Animal Virus Replication

Animal viruses attach to host cells via spikes on the capsid or envelope. Entry mechanisms include membrane fusion (enveloped viruses) or endocytosis (naked viruses). Replication involves uncoating, genome replication, protein synthesis, assembly, and release.

Enveloped Viruses: Often exit the cell by budding, preserving host cell integrity.
Naked Viruses: Typically released by cell lysis.

Diagram showing fusion and endocytosis entry mechanisms for animal viruses

Viral Pathogenesis and Cytopathic Effects

Cellular Damage and Immune Response

Viral infections can cause a variety of cytopathic effects (CPE) in host cells, including cell death, syncytia formation, and inclusion bodies. The immune response to viral infection can also contribute to tissue damage.

Cytopathic Effects: Host cell damage, cytocidal effects, syncytia (giant cell formation), inclusion bodies (viral protein accumulation), immune-mediated damage, and apoptosis (cell suicide).
Oncogenesis: Some viruses can induce or contribute to cancer formation; approximately 20% of tumors are associated with viruses.

T cells infiltrating the lungs in viral infection

Antiviral Strategies

Antiviral Drugs

Antiviral agents are designed to inhibit specific steps in the viral replication cycle. They do not "kill" viruses but prevent their replication.

Neuraminidase Inhibitors: Tamiflu inhibits the influenza virus neuraminidase, blocking viral release from infected cells.
Base Analogs: Drugs like acyclovir and valacyclovir are activated in herpes-infected cells and interfere with viral DNA replication. AZT and 3TC are used for HIV.

Chemical structure of acyclovir

Host Antiviral Responses

Type I interferons are cytokines produced by host cells in response to viral infection. They induce the production of antiviral proteins in neighboring cells, providing a non-specific defense mechanism.
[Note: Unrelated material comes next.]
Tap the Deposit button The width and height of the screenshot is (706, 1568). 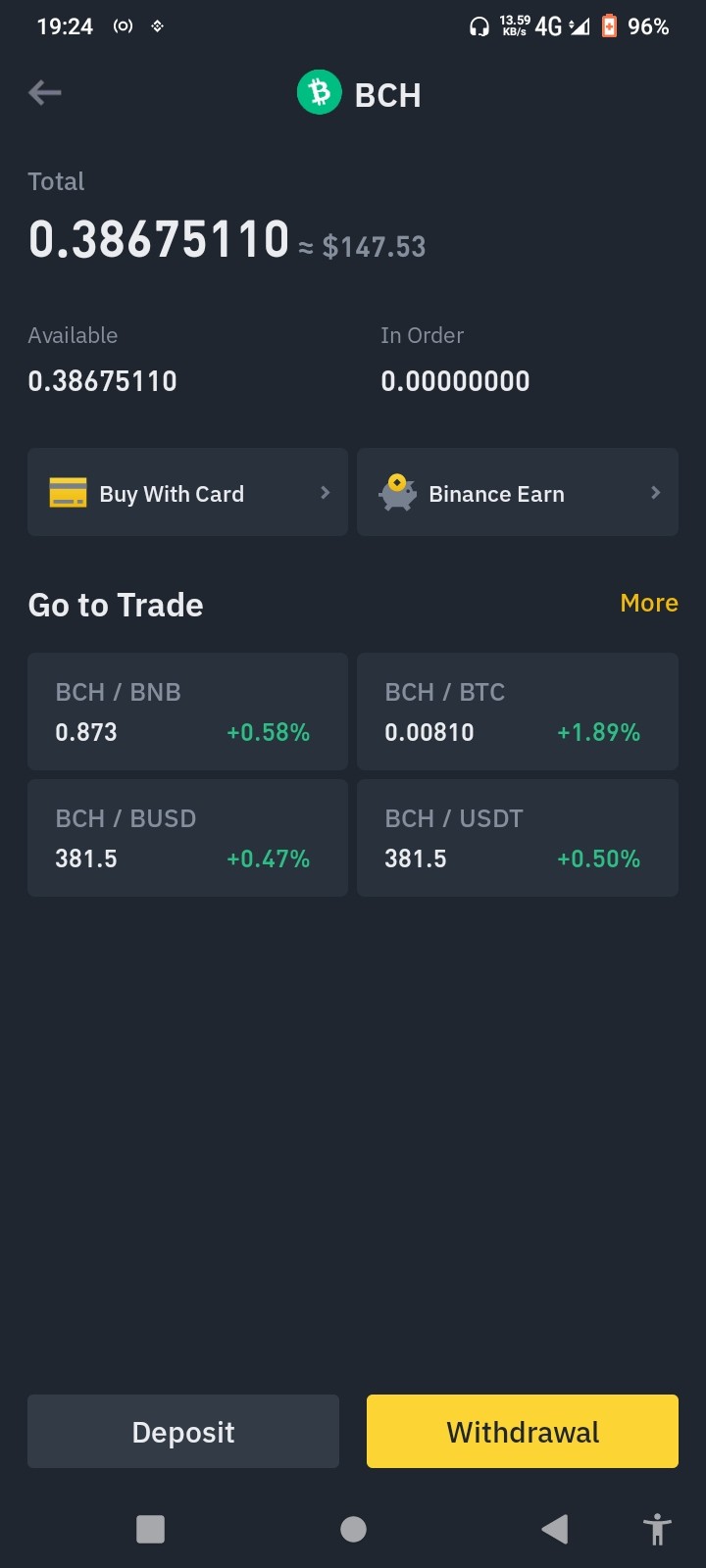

Mechanism: Interferons bind to cell surface receptors, triggering antiviral protein synthesis.

Diagram showing interferon signaling and antiviral protein production

Prions

Infectious Proteins

Prions are infectious proteins that cause transmissible spongiform encephalopathies (TSE) in mammals, including humans. They are transmitted by ingestion or iatrogenic means (medical procedures).

Mechanism: Normal prion protein (PrPC) is converted to the misfolded, infectious form (PrPSC) upon contact, leading to neurodegenerative disease (e.g., variant Creutzfeldt-Jakob disease, vCJD).
Transmission: Can occur via contaminated surgical instruments, dura mater grafts, or blood transfusions.

Pathogenic Viruses: Influenza Virus Example

Influenza Virus

The influenza virus is a negative-sense, single-stranded, segmented RNA virus of the family Orthomyxoviridae. It infects respiratory epithelial cells and is transmitted via respiratory droplets.

Strains: Three main strains infect humans, classified by hemagglutinin (H) and neuraminidase (N) glycoproteins.
Disease: Causes fever, headache, body aches, cough, and is prone to secondary lung infections.
Diagnosis: ELISA, PCR, and immunofluorescence assays.
Treatment: Oseltamivir (Tamiflu) inhibits neuraminidase; aspirin is contraindicated in children due to risk of Reye’s Syndrome.
Prevention: Vaccines include whole, killed injected and live, attenuated intranasal forms, both multivalent and about 70% effective.